[SOURCE MATERIAL]
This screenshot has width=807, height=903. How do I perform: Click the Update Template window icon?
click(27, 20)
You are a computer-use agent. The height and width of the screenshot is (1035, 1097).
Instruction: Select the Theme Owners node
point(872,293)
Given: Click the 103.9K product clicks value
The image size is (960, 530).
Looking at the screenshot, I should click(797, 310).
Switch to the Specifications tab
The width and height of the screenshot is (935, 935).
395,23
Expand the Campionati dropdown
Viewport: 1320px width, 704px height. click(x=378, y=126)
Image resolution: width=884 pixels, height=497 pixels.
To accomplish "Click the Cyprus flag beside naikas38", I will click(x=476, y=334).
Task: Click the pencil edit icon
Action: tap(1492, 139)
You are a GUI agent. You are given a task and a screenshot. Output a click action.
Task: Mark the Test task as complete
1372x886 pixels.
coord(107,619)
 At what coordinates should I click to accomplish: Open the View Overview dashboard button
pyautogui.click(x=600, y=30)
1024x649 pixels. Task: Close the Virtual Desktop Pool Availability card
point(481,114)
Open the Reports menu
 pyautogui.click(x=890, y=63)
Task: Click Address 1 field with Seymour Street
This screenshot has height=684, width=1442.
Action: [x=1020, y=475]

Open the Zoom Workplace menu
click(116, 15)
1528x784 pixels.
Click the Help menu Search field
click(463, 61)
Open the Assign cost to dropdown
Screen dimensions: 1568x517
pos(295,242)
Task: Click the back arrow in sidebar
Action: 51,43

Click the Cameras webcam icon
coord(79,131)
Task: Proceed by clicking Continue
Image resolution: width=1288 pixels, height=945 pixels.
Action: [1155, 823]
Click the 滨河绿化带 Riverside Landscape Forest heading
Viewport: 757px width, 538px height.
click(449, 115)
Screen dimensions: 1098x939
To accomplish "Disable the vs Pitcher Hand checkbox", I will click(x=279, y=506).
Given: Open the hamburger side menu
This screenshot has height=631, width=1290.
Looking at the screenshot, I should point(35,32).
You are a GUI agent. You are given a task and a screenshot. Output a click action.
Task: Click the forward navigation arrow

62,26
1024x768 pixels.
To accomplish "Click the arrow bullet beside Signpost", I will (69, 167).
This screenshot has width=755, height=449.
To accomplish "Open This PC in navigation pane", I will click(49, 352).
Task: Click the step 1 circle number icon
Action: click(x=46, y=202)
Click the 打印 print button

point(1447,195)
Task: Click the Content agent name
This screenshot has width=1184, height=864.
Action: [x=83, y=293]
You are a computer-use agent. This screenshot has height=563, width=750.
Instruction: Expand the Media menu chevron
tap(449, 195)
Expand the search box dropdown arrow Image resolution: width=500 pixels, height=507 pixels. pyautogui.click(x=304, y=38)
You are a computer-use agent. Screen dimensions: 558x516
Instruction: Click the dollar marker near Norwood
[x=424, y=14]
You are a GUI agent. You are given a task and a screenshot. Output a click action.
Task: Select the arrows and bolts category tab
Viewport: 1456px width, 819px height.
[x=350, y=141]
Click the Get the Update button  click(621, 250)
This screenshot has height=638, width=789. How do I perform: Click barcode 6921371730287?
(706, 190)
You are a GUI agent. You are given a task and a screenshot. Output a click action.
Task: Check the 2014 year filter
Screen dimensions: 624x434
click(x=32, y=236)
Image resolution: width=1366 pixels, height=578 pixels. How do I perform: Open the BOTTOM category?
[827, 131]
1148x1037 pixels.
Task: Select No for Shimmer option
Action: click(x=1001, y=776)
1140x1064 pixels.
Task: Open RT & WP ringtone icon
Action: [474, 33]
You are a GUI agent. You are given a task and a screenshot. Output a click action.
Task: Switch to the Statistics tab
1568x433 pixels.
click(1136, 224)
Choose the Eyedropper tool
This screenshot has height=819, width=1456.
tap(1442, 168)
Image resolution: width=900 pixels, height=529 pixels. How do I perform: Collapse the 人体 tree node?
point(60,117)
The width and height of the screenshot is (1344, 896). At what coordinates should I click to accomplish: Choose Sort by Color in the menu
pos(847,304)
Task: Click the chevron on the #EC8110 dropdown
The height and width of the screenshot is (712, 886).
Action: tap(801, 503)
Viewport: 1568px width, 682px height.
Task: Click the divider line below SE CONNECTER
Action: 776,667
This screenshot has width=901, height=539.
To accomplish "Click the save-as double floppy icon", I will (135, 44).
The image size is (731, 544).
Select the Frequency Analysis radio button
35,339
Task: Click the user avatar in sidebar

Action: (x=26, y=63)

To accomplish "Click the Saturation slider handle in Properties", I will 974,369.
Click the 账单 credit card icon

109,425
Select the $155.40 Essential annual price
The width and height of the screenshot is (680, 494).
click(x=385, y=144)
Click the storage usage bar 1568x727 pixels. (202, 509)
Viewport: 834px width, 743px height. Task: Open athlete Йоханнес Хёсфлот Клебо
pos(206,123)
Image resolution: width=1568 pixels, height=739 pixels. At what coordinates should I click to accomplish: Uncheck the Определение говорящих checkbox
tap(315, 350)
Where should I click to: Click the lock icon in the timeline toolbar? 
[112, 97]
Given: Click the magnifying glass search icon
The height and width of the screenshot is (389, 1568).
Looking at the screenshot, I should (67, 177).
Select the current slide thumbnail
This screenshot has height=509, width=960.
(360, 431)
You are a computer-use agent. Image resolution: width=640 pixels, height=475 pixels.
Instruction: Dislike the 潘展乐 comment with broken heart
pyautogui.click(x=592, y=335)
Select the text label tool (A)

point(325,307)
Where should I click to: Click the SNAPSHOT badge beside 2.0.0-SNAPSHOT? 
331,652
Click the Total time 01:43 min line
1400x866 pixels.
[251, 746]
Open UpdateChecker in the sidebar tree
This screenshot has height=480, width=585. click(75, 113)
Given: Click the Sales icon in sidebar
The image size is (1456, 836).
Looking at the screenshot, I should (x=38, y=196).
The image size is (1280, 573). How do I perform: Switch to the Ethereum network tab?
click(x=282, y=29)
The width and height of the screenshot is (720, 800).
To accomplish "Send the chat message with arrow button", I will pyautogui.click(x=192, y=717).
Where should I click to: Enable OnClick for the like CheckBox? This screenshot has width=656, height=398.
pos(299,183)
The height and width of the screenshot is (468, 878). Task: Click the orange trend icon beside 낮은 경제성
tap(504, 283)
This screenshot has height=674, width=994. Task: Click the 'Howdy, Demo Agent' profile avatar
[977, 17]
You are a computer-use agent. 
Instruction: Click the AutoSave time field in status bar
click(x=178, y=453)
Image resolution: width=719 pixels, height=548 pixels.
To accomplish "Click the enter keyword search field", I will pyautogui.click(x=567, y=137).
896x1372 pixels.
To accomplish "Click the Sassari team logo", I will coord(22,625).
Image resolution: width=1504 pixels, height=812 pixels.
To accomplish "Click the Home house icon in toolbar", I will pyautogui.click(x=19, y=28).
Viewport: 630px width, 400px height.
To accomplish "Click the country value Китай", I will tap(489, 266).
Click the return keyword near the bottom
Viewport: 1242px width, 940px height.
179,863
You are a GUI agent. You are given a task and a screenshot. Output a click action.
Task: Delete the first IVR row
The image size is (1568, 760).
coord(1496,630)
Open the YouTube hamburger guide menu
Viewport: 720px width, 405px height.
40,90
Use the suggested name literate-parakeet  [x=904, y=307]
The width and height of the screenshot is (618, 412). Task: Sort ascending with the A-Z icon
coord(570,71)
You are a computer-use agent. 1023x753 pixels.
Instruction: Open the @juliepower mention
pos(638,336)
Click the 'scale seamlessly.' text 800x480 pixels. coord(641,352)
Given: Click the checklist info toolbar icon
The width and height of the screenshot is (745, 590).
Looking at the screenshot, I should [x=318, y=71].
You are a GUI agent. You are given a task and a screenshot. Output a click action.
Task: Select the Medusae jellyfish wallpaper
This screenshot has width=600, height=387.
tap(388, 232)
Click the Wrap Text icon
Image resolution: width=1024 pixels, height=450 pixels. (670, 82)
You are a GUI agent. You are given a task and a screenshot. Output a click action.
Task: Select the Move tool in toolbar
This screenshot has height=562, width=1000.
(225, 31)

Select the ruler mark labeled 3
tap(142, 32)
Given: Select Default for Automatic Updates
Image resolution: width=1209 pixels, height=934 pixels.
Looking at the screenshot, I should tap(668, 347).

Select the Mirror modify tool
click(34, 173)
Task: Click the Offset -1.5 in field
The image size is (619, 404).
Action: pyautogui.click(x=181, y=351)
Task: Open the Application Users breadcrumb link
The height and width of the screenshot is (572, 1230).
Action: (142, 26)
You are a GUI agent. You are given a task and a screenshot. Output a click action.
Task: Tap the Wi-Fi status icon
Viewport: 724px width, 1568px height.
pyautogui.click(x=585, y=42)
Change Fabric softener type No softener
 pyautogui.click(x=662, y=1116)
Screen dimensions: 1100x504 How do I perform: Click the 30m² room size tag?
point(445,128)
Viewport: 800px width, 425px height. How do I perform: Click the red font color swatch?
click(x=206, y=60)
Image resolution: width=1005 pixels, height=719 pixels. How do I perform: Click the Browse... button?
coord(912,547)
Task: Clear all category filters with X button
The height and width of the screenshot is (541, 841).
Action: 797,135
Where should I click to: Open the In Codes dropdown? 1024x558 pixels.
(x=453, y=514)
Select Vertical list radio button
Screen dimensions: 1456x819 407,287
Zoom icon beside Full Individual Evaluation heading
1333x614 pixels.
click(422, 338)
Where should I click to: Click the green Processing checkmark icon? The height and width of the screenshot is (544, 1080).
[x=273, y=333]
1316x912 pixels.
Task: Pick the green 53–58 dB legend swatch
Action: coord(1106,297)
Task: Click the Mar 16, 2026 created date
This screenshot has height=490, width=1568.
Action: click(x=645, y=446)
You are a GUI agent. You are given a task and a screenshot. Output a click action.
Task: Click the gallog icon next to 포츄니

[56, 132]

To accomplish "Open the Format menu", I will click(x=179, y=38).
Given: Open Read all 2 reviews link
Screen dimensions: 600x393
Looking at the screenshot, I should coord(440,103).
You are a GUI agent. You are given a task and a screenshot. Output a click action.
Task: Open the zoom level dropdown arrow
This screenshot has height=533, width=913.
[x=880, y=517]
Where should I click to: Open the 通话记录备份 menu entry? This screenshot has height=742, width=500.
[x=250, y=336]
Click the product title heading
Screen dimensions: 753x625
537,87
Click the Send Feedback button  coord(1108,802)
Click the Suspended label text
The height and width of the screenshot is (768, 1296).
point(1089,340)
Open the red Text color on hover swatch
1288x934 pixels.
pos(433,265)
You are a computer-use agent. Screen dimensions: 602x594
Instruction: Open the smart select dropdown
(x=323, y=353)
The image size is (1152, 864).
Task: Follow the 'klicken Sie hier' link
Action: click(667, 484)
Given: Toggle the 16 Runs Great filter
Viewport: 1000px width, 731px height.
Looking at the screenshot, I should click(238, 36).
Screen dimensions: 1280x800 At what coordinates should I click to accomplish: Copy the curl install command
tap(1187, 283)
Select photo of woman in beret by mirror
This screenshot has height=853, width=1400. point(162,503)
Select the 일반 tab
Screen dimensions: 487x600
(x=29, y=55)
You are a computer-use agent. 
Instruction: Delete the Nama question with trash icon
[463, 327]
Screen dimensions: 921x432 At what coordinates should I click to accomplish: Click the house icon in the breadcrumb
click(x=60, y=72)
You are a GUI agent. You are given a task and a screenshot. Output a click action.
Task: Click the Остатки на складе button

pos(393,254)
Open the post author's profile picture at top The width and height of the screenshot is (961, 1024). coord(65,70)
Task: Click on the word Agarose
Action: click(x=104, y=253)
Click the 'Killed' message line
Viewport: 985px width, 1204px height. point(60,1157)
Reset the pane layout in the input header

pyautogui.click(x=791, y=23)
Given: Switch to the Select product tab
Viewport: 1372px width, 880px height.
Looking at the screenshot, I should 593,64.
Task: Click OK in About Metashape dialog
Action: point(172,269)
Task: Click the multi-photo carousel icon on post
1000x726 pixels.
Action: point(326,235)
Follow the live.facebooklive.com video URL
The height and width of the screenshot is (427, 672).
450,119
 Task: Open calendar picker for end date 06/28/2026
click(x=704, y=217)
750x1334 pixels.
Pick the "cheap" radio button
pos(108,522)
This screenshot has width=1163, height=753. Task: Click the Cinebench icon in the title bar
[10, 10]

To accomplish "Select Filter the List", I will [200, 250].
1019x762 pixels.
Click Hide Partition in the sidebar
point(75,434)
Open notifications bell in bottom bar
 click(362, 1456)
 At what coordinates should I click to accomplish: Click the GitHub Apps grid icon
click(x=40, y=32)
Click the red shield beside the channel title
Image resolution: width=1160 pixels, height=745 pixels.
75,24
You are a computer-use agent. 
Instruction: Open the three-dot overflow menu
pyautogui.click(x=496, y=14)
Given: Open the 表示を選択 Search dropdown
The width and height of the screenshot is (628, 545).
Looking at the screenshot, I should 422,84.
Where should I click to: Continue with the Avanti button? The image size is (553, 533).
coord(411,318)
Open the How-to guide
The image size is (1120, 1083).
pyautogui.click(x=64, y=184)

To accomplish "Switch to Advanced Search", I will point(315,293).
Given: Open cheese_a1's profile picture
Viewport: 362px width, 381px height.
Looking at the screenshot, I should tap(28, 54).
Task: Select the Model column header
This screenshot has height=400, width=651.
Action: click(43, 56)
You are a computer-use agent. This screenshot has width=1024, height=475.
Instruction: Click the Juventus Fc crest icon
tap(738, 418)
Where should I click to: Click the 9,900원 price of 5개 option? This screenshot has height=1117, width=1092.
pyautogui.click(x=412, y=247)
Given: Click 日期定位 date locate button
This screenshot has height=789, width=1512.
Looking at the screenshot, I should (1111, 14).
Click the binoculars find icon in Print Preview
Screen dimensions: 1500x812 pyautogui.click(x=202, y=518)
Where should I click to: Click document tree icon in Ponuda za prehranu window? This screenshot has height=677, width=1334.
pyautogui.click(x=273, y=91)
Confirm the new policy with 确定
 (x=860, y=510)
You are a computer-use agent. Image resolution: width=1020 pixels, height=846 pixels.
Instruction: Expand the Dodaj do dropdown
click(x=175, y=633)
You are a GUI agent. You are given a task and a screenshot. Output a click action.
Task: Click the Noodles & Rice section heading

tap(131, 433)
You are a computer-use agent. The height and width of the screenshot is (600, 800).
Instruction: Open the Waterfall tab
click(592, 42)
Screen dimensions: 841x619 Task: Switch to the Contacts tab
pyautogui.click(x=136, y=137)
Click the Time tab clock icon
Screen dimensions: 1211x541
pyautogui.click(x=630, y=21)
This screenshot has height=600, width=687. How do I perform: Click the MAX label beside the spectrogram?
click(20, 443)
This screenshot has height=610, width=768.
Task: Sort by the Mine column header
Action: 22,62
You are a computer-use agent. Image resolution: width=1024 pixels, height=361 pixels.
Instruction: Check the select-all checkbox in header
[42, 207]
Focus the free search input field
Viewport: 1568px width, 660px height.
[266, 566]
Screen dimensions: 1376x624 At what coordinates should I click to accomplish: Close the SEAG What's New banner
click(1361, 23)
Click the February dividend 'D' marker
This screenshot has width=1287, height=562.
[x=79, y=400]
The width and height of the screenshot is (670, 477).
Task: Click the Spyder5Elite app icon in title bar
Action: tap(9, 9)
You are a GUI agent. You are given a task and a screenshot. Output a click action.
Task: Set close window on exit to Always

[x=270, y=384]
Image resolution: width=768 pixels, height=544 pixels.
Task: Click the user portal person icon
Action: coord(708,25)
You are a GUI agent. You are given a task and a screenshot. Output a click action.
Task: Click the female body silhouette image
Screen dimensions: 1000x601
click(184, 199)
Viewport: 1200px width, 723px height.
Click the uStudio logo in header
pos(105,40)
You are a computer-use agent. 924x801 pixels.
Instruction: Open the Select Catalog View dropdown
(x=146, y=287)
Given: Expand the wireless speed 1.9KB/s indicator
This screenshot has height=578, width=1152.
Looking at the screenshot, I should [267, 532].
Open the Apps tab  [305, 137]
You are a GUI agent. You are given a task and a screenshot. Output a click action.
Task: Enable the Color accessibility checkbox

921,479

[YOUR INSTRUCTIONS] Copy out only the lines above from the one with "The image size is (1568, 760)." to the one with "You are a computer-use agent. 1023x753", inclusive, exactly as they stand.

[OUTPUT OF THE TASK]
The image size is (1568, 760).
coord(1496,630)
Open the YouTube hamburger guide menu
Viewport: 720px width, 405px height.
40,90
Use the suggested name literate-parakeet  [x=904, y=307]
The width and height of the screenshot is (618, 412). Task: Sort ascending with the A-Z icon
coord(570,71)
You are a computer-use agent. 1023x753 pixels.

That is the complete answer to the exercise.